Thursday 1-7-16. Yoga Moves. Diet Contest pot is….

January 7, 2016

Diet Contest: A) Steady State monostructural work.  The intensity is not as important as the time.  Shoot for 30-40 minutes.  B) Skill Development.  Work on a weakness.

Open Prep: Recovery/Mobility/Rest.  Come in and spin easy, hold stretches for two minutes, pressure therapy etc.


So, both sides of the programming, this is a less than sexy day, but don’t mistake that for unimportant.   Open Prep, you guys have 2 rough days in a row immediately after, so I encourage you to comprehensively stretch and roll, both to recover from what you’ve done, and to open you up and get you ready for friday/saturday.

Diet Contest, this IS a departure from work capacity as a focus, but valuable to those of you with weight loss/fat loss ambitions.  You;re looking for 30-40 minutes of mild discomfort.  Sweat flowing, breathing aggressively, but sustainable.  WHAT you chose to do to achieve this is less important than how long.  Obvious choices are the row, airdyne, ski erg and treadmill, but any sustainable rhythmic action would work.  A circuit of light wallballs, KB Swings, step ups, even light rapid barbell movements could fit the bill.

Both Sides:  Thursday’s are a great time to get some technique instruction on things that may give you trouble.  Don;t be shy about saying “Hey, I still don’t have XYZ, can you help me out?”

Running IS happening at 6am.  It’s supposed to be warming up through the evening, so the cold will be less severe than the last few days.  The workout is 6×800 m.  Your ability or lack thereof is not a factor.  All are welcome.

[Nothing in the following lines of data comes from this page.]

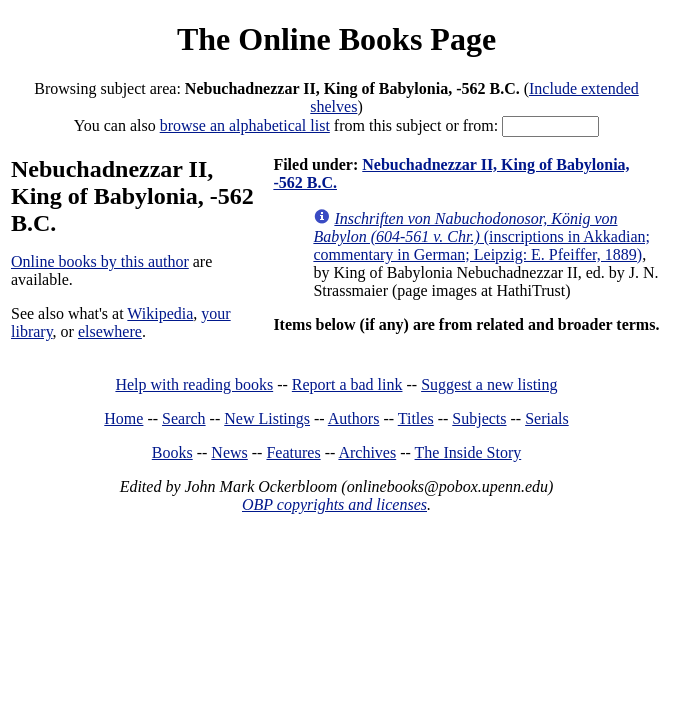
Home (123, 418)
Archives (367, 452)
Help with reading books (194, 384)
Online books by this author (100, 261)
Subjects (479, 418)
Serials (547, 418)
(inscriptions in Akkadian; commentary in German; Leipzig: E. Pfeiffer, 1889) (481, 236)
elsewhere (110, 331)
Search (184, 418)
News (229, 452)
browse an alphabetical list (245, 125)
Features (293, 452)
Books (172, 452)
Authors (354, 418)
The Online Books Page (336, 39)
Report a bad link (347, 384)
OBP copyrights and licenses (334, 504)
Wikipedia (160, 313)
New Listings (267, 418)
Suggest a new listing (489, 384)
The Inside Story (468, 452)
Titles (416, 418)
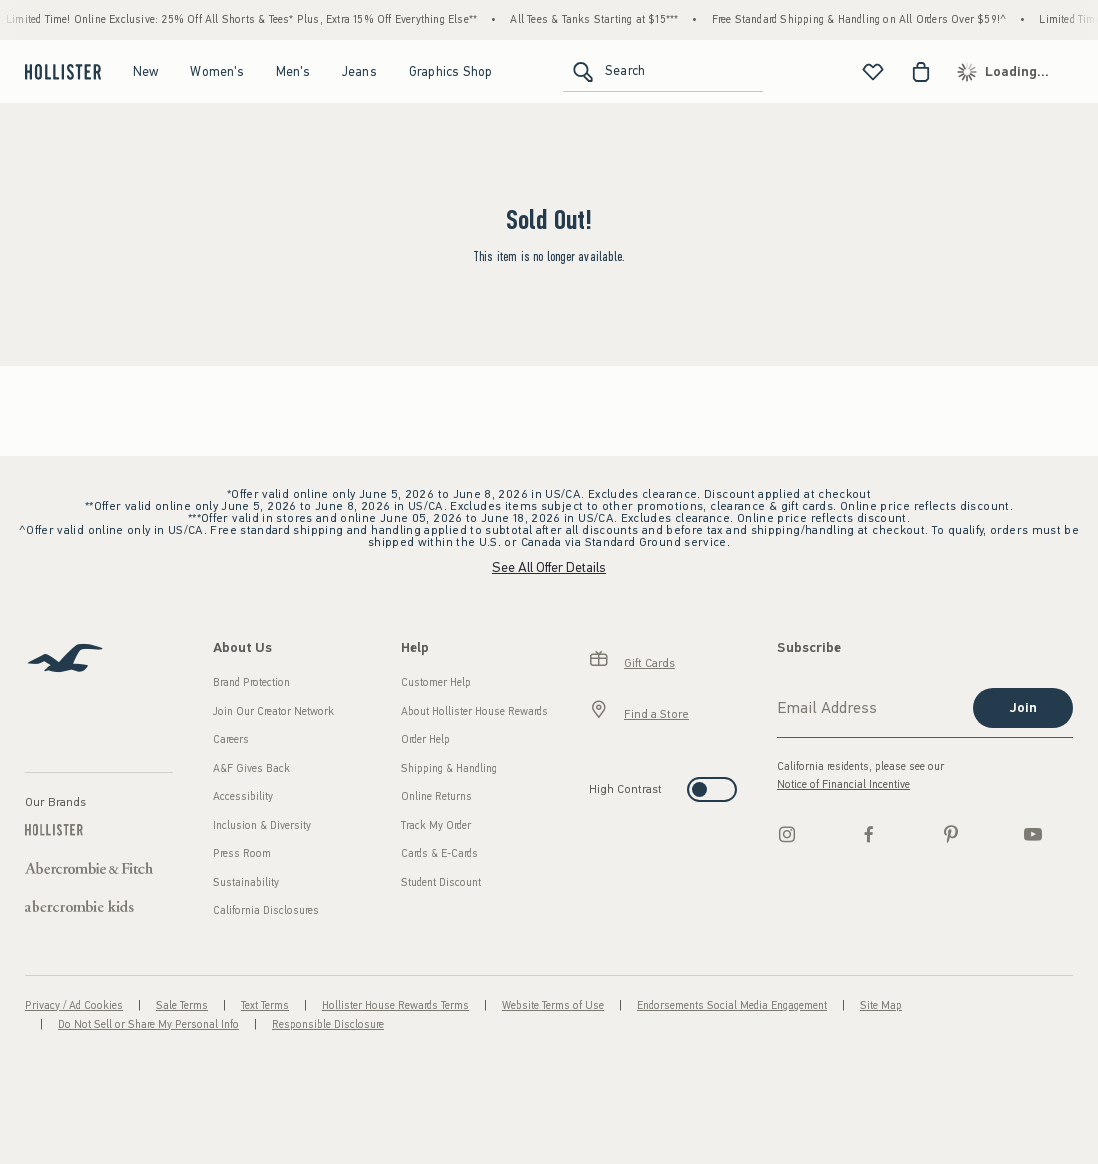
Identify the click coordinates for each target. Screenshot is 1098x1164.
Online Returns (436, 796)
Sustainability (246, 882)
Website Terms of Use (553, 1005)
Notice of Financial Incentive (843, 784)
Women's (216, 71)
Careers (231, 739)
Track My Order (436, 825)
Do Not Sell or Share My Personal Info (148, 1024)
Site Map (881, 1005)
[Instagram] (787, 834)
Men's (293, 71)
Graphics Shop (451, 71)
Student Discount (441, 882)
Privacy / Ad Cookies (74, 1005)
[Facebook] (869, 834)
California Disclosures (266, 910)
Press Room (242, 853)
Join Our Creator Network (273, 711)
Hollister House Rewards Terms (395, 1005)
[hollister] (60, 72)
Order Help (425, 739)
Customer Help (436, 682)
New (146, 71)
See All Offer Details (549, 567)
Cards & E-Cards (439, 853)
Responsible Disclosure (328, 1024)
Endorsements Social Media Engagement (732, 1005)
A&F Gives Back (251, 768)
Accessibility (243, 796)
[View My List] (873, 72)
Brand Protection (251, 682)
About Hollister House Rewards (474, 711)
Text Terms (265, 1005)
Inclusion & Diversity (262, 825)
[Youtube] (1033, 834)
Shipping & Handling (449, 768)
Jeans (359, 71)
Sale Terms (182, 1005)
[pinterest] (951, 834)
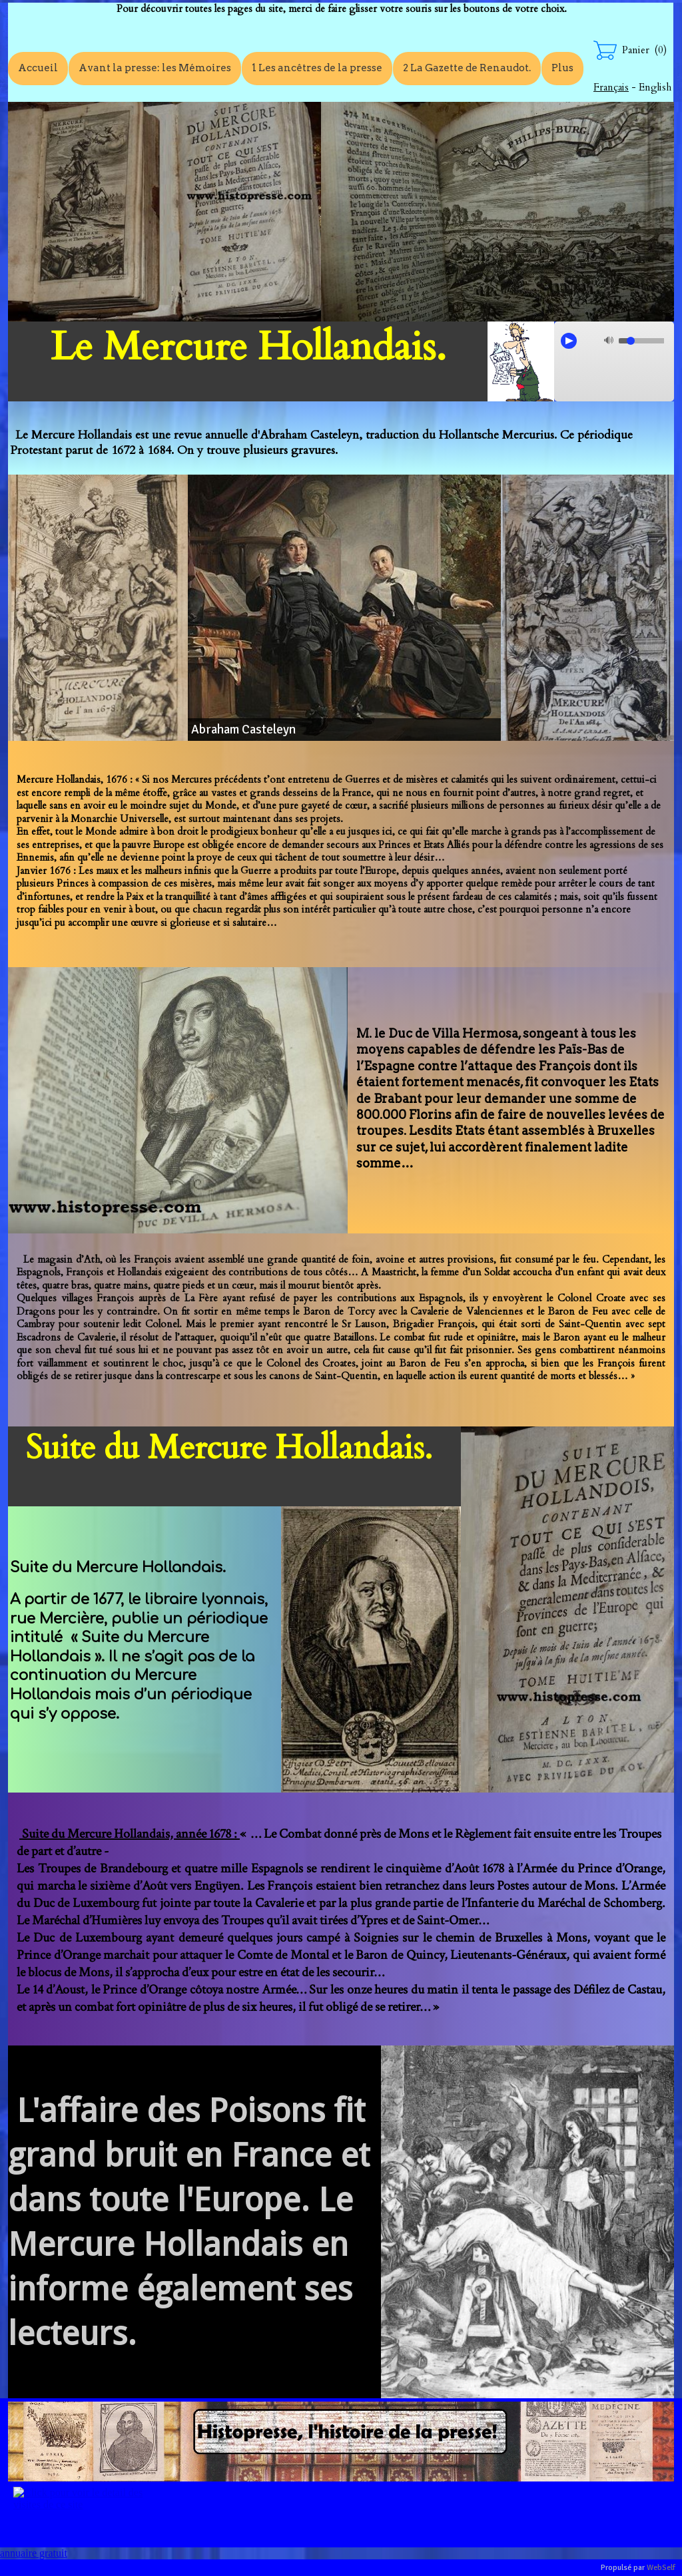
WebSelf (661, 2568)
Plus (562, 68)
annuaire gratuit (33, 2553)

Looking ahead.  Yoga will happen on Sunday this weekend, and thereafter shift to Saturday’s going forward.  You can get zen and limber on Saturday and tighten up at the monster mash or in a stuffy church pew on Sunday.

Diet Contest Pot is $960.  There are some expenses yet to account for but the winners can expect to walk away with $400 each.  That may not change your life, but could definitely change your weekend!  It’s anyone’s ballgame at this point…. Get serious.




  1. Yay for yoga on Saturdays!

  2. Thursday diet: 45 min. 10 cal row, 20 DU’s, 10 wall balls, repeat for 45 min.

  3. Diet contest- 30 minutes on AD rotated being just arms or legs every 5 minutes. Then rowed for 5 minutes and foam rolled for 5 minutes. Very swore today!!

  4. open prep:
    I went in today sore as hell. After rolling, stretching, pressure point lacrosse ball & shoulder therapy I feel so much better! Much needed. Worked on bar muscle ups.

  5. Sore as heck!!!!!

    50 cals Airdyne, 20 wall balls, and a TON of jump rope working on double unders. 45 mins

  6. Cardio heavy day today:

    Some Bench
    Some Dips
    Some Push-ups
    40 min on Incline Treadmill
    40 min on Air-Dyne

  7. 5m row, 6m alternating heavy rope and KB swings (EMOM), 5m Airdyne; two cyles of all.
    32m work, approx 1 min complaining between each activity. I mean resting.

  8. 800m run, 20 KB swings, 50 HR singles x 4 cycles, about 30 min.
    then, 10 min row.

  9. 25 DU, 20 sit ups, 15 cal on row, 10 WB, 5 burpees, 1 rope climb x 5 rounds.